Collected data
»»

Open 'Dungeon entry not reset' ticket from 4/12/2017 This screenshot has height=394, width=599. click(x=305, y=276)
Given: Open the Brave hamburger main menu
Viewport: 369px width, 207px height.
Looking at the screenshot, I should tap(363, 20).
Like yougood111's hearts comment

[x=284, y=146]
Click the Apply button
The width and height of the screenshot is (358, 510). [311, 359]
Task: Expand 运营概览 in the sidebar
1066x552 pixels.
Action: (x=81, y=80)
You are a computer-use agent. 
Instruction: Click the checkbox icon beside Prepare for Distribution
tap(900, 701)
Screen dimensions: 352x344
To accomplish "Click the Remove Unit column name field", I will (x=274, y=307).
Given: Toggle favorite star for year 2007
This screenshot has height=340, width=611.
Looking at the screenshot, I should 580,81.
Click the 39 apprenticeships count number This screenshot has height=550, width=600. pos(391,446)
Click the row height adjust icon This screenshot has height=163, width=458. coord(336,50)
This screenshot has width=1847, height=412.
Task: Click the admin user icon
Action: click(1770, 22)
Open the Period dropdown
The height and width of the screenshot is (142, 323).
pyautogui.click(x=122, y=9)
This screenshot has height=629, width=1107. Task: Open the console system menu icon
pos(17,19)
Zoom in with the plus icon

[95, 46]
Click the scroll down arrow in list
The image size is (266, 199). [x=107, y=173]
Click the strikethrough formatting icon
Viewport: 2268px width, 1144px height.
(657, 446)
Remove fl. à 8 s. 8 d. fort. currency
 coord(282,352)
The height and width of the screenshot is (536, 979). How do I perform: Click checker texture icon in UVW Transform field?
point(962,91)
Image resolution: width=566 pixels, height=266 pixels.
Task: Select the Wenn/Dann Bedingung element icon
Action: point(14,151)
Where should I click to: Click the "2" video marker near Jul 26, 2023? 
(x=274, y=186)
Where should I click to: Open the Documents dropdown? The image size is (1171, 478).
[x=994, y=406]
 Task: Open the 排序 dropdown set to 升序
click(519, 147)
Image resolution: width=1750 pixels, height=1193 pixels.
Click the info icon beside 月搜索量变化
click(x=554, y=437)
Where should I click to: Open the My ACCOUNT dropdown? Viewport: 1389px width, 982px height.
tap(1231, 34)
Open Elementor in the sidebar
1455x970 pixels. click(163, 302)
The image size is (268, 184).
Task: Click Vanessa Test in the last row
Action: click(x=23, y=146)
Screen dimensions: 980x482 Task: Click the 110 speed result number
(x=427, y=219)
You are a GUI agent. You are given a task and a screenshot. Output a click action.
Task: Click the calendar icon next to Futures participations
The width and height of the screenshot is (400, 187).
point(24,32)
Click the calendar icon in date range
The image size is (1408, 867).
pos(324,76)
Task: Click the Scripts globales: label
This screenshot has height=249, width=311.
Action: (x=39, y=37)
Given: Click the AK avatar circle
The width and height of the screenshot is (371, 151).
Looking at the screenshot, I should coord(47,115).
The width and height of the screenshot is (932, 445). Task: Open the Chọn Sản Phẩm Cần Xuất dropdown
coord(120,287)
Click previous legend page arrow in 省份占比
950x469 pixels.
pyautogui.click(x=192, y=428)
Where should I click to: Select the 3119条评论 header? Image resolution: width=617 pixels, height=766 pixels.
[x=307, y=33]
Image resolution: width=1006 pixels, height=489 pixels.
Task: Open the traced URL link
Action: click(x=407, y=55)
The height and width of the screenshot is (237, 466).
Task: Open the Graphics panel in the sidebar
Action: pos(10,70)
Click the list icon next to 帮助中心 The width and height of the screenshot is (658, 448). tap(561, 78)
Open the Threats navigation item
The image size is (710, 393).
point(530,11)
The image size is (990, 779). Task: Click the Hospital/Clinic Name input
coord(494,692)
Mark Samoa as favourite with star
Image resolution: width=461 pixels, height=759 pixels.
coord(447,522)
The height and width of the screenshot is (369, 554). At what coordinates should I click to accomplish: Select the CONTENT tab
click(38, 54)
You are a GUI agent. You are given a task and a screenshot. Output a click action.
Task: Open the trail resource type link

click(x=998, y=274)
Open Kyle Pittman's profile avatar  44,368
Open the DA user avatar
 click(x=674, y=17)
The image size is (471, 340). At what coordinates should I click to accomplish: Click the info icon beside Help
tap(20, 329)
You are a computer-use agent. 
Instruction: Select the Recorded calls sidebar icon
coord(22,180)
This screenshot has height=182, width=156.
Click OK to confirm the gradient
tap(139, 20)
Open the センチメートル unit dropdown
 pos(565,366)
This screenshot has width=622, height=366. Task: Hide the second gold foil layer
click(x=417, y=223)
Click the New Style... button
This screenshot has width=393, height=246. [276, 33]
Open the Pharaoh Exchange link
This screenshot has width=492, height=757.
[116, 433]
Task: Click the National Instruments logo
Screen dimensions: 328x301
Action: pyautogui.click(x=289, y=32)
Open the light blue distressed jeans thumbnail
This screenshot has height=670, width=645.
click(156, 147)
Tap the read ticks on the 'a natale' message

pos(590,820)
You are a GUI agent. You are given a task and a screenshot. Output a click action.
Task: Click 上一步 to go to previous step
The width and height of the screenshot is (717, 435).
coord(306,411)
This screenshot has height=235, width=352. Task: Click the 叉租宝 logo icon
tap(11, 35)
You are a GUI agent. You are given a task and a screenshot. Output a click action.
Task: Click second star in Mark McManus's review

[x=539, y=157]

««

Written exercise: Quote the records exactly, starting at the line containing "This screenshot has height=235, width=352." and continuing through the end of the records.

Written response:
This screenshot has height=235, width=352. Task: Click the 叉租宝 logo icon
tap(11, 35)
You are a GUI agent. You are given a task and a screenshot. Output a click action.
Task: Click second star in Mark McManus's review

[x=539, y=157]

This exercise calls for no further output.